Arrange the lines of the listing below as a numbered list, skipping any blank lines. Leave the pictures out of your answer.
<<<<
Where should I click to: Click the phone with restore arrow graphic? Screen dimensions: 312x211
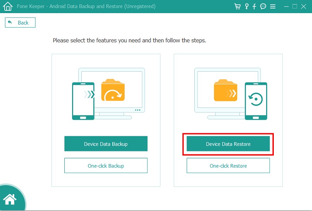click(x=256, y=101)
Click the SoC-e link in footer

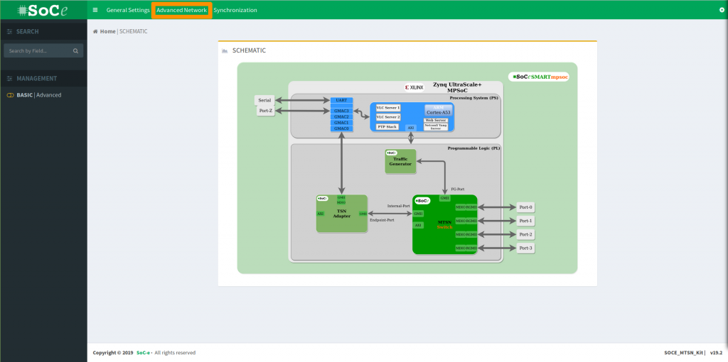click(143, 353)
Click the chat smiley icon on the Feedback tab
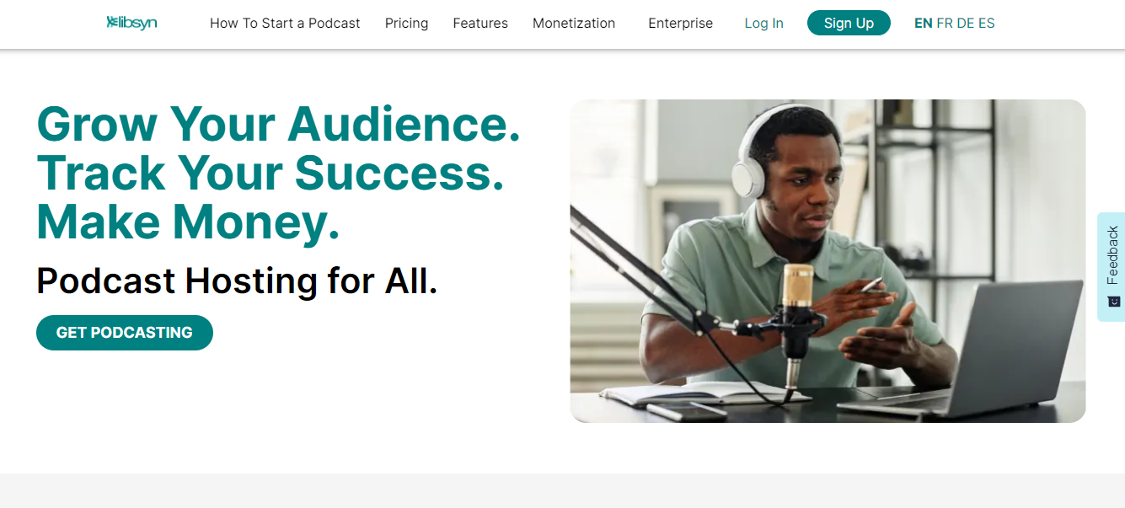 point(1112,297)
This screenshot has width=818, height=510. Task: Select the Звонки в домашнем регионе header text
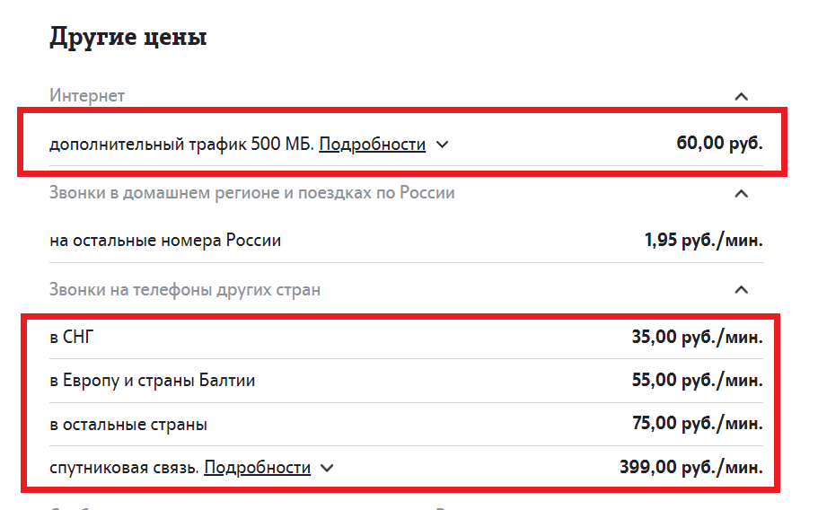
>>>>
Response to this task:
1. Where should I click to: Click the phone with restore arrow graphic? Screen dimensions: 312x211
2. click(x=256, y=101)
3. Click the SoC-e link in footer
4. click(143, 353)
5. Click the chat smiley icon on the Feedback tab
6.  point(1112,297)
7. This screenshot has width=818, height=510. Task: Select the Звонки в домашнем регионе header text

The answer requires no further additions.